Source excerpt →
Working on a large quilt can sometimes be overwhelming. The key to success in quilting (and in life!) is to stay motivated by setting long-term and short-term goals for ourselves. And, of course, when we reach those goals, we need to reward ourselves…with chocolate!
When I have more that just a few circles to make, I need to stay motivated. I reach for my Perfect Circles by Karen Kay Buckley, I make a cup of coffee, I crank up the music and I have some chocolate handy! How much chocolate I have depends on how many circles I need to make…..lots of circles means lots of chocolate!
Before I know it, the circles are finished and I am ready to move on to the next step of the block.
I am prepping the 4th block of The Civil War Bride Quilt. It also has more than a few circles on it! It has some interesting loopy tendrils made from bias strips. Here is a little tip I use for making really curvy bias pieces. I used the same technique for making the handles on this basket. So easy!
First, I make the bias strip using bias bars. Here are a few tips for using bias bars.
Next, I put the paper pattern on a padded surface, like an ironing board. Then I place the bias strip on the pattern and put a few pins where I want to start.
I dampen the bias strip with starch and then use the mini-iron to “mold” the bias strip into place.
Once it is dry, the bias strip will actually hold its shape. You can pick it up and toss it around!
Glue in place and you are ready to stitch!
Til next time……
My eye doctor is a saint! He understands that I need more than one pair of glasses. In fact, I need three! One for distance, one for medium close and one for extremely close! When I quilt, I spend a lot of time looking for my glasses, only to find them under a pile of fabric. So here is the solution!

Written problem →
Copy out the entire quilting post above word for word. The material after this point has nothing to do with the quilting post.

Recorded data →

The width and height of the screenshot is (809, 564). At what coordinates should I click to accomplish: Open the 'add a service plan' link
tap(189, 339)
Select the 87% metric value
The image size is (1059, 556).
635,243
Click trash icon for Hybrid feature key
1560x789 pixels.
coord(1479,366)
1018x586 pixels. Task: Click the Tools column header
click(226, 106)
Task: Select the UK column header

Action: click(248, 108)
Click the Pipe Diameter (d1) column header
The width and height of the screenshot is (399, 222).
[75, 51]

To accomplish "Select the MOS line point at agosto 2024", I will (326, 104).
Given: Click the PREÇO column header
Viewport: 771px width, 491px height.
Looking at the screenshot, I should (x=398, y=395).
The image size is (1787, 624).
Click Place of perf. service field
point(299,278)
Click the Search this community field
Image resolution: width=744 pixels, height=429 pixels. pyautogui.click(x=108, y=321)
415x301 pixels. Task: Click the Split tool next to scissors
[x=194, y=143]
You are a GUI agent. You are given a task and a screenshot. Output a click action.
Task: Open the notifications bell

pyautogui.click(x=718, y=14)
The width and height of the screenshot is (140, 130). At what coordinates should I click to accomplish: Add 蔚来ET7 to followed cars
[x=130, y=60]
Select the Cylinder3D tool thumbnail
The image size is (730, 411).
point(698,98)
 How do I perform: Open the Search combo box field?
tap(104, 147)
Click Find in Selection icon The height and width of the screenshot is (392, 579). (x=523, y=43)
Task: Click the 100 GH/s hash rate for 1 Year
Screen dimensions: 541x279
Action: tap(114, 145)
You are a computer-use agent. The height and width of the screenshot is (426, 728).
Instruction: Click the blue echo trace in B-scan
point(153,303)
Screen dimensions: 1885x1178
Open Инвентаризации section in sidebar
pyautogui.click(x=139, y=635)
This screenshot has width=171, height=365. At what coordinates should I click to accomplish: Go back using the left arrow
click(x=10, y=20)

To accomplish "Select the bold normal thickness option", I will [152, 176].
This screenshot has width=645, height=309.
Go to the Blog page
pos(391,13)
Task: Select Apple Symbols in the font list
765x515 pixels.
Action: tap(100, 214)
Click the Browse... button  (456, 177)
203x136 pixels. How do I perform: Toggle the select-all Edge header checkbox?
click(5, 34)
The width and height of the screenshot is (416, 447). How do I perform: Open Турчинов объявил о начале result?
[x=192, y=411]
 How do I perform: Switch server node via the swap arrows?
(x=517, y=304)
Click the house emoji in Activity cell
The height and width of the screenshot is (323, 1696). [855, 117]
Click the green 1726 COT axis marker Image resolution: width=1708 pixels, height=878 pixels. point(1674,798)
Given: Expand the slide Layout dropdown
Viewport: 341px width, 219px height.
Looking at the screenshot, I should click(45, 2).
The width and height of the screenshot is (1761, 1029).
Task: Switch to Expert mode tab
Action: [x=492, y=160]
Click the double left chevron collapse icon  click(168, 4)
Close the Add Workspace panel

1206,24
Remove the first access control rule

Full output →
Working on a large quilt can sometimes be overwhelming. The key to success in quilting (and in life!) is to stay motivated by setting long-term and short-term goals for ourselves. And, of course, when we reach those goals, we need to reward ourselves…with chocolate!
When I have more that just a few circles to make, I need to stay motivated. I reach for my Perfect Circles by Karen Kay Buckley, I make a cup of coffee, I crank up the music and I have some chocolate handy! How much chocolate I have depends on how many circles I need to make…..lots of circles means lots of chocolate!
Before I know it, the circles are finished and I am ready to move on to the next step of the block.
I am prepping the 4th block of The Civil War Bride Quilt. It also has more than a few circles on it! It has some interesting loopy tendrils made from bias strips. Here is a little tip I use for making really curvy bias pieces. I used the same technique for making the handles on this basket. So easy!
First, I make the bias strip using bias bars. Here are a few tips for using bias bars.
Next, I put the paper pattern on a padded surface, like an ironing board. Then I place the bias strip on the pattern and put a few pins where I want to start.
I dampen the bias strip with starch and then use the mini-iron to “mold” the bias strip into place.
Once it is dry, the bias strip will actually hold its shape. You can pick it up and toss it around!
Glue in place and you are ready to stitch!
Til next time……
My eye doctor is a saint! He understands that I need more than one pair of glasses. In fact, I need three! One for distance, one for medium close and one for extremely close! When I quilt, I spend a lot of time looking for my glasses, only to find them under a pile of fabric. So here is the solution!